Saturday, May 11, 2013

Game Nerd moment so please dun mind me :P

Dun mean to be a mega bitch about things but...Even though you dun mean it the way you do.. my interpretation of your sentences, given the specific time and scenario, will be way off from what you actually meant..

"Passing me your skill"

Now...Saying this simply makes me feel like I never had any of my own skill to begin with.. as if I don't have a noticeable presence in a game...as if I'm there just to be there.. I know you don't mean it that way and that you are just saying it as a joke or form of encouragement but hey.. my brain is a mega bitch.

"Slowly learn lo"

Whenever I criticize myself or make a mistake and somehow tells me ... Slowly learn lo... it ticks me off..for one, if I am able to criticize myself to begin with.. it means I know my mistake and I have already "learnt" that particular way or method when playing the game just that I made an error which resulted in me NOT carrying it out... Telling me to learn smth I have already learnt makes me feel like you think I am always making this same mistake and that I always will.

"Ok lo/what/la/etc"

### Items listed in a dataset
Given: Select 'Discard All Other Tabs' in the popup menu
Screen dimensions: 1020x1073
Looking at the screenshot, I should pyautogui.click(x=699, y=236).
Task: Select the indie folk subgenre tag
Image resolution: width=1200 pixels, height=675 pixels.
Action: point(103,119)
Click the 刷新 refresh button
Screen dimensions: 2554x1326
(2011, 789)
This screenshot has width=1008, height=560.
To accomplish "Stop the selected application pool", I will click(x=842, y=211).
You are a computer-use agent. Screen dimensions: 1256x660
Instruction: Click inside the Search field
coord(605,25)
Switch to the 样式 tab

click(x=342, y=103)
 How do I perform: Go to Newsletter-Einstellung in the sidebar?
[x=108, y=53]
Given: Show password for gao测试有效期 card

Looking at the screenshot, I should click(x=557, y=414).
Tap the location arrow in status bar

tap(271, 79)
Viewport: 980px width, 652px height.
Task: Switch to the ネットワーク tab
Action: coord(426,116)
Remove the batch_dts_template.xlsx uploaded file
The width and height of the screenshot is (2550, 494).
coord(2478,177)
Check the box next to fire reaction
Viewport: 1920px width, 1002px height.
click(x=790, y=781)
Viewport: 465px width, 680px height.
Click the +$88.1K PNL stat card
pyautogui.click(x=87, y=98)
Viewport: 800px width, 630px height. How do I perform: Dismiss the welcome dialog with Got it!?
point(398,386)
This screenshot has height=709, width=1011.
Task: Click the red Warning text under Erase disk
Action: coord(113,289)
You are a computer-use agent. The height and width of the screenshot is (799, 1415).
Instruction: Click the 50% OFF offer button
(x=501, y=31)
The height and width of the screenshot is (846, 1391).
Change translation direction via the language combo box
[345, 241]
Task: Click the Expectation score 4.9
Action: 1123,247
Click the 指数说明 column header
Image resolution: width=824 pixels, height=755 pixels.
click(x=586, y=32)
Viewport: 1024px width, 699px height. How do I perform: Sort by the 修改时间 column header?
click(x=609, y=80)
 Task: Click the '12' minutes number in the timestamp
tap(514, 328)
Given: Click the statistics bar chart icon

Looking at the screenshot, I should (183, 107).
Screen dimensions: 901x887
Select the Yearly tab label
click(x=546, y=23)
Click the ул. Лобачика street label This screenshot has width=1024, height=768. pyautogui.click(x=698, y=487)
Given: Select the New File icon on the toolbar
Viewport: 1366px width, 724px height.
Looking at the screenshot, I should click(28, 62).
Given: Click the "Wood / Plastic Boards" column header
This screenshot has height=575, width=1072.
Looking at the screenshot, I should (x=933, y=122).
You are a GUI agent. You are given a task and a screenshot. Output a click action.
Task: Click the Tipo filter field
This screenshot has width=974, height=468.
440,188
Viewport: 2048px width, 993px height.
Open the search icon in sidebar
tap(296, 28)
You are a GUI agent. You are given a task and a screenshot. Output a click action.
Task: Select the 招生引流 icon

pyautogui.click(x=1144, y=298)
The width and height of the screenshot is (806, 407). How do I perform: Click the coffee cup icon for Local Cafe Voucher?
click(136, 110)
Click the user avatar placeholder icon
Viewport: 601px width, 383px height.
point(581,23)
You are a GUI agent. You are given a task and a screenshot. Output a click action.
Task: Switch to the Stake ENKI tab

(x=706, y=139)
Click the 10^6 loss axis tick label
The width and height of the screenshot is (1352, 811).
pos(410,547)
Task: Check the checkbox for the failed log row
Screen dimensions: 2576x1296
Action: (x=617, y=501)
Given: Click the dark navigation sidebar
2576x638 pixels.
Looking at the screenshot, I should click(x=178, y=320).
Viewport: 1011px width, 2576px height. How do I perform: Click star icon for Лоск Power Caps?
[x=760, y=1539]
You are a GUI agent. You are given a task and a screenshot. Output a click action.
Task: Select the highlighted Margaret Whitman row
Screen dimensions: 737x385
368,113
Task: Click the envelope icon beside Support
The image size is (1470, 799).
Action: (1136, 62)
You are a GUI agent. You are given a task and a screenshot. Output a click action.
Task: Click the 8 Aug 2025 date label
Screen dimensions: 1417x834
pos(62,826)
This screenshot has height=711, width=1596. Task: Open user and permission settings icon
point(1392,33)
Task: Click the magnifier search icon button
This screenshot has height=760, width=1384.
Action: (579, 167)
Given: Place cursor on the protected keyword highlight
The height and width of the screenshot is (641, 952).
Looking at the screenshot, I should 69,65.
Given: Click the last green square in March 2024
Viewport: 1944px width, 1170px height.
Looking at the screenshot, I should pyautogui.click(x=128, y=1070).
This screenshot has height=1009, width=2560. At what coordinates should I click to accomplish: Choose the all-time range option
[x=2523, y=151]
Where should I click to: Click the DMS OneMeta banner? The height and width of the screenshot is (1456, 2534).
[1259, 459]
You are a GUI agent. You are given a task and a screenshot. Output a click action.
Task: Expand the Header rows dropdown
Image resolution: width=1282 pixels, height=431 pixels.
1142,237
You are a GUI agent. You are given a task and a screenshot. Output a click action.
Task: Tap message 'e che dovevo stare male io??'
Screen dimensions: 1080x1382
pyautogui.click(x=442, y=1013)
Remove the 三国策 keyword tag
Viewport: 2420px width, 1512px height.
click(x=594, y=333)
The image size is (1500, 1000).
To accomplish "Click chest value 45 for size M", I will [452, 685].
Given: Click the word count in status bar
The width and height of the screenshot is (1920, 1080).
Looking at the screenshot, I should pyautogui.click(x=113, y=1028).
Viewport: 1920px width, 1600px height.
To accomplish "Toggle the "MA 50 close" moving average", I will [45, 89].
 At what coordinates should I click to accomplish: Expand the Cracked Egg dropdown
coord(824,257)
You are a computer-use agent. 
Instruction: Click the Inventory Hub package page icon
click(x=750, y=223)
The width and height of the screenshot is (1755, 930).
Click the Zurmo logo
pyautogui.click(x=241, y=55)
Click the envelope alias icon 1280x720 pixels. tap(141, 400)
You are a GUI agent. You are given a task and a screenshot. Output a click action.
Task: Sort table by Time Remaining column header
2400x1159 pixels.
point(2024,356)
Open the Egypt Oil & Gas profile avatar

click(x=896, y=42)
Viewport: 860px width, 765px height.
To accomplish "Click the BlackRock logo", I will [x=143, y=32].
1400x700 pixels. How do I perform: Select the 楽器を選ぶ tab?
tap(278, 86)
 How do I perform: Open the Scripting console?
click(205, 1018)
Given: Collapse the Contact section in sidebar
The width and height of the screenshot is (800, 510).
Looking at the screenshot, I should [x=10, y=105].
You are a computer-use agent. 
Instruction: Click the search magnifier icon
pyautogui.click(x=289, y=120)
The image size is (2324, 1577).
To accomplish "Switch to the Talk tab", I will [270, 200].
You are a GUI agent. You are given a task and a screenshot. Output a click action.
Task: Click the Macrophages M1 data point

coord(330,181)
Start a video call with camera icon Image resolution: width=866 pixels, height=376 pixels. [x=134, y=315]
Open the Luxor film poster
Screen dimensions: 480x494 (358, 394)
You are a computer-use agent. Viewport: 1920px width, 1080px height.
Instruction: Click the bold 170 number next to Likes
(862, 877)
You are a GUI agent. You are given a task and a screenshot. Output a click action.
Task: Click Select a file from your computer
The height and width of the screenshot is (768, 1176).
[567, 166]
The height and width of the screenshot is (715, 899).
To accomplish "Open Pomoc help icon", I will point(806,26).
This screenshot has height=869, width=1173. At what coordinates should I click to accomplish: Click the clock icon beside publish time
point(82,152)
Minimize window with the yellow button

### Written problem 1
Reproduce everything in the blog post from "Game Nerd moment" down to "you actually meant.." without any alteration.
### Written problem 2
Write out the records from the line containing "Viewport: 800px width, 630px" down to the line containing "Looking at the screenshot, I should click(28, 62).", including both of those lines, with no changes.
The blog post and the records were drawn from separate sources.

### Complete answer 1
Game Nerd moment so please dun mind me :P

Dun mean to be a mega bitch about things but...Even though you dun mean it the way you do.. my interpretation of your sentences, given the specific time and scenario, will be way off from what you actually meant..

### Complete answer 2
Viewport: 800px width, 630px height. How do I perform: Dismiss the welcome dialog with Got it!?
point(398,386)
This screenshot has height=709, width=1011.
Task: Click the red Warning text under Erase disk
Action: coord(113,289)
You are a computer-use agent. The height and width of the screenshot is (799, 1415).
Instruction: Click the 50% OFF offer button
(x=501, y=31)
The height and width of the screenshot is (846, 1391).
Change translation direction via the language combo box
[345, 241]
Task: Click the Expectation score 4.9
Action: 1123,247
Click the 指数说明 column header
Image resolution: width=824 pixels, height=755 pixels.
click(x=586, y=32)
Viewport: 1024px width, 699px height. How do I perform: Sort by the 修改时间 column header?
click(x=609, y=80)
 Task: Click the '12' minutes number in the timestamp
tap(514, 328)
Given: Click the statistics bar chart icon

Looking at the screenshot, I should (183, 107).
Screen dimensions: 901x887
Select the Yearly tab label
click(x=546, y=23)
Click the ул. Лобачика street label This screenshot has width=1024, height=768. pyautogui.click(x=698, y=487)
Given: Select the New File icon on the toolbar
Viewport: 1366px width, 724px height.
Looking at the screenshot, I should click(28, 62).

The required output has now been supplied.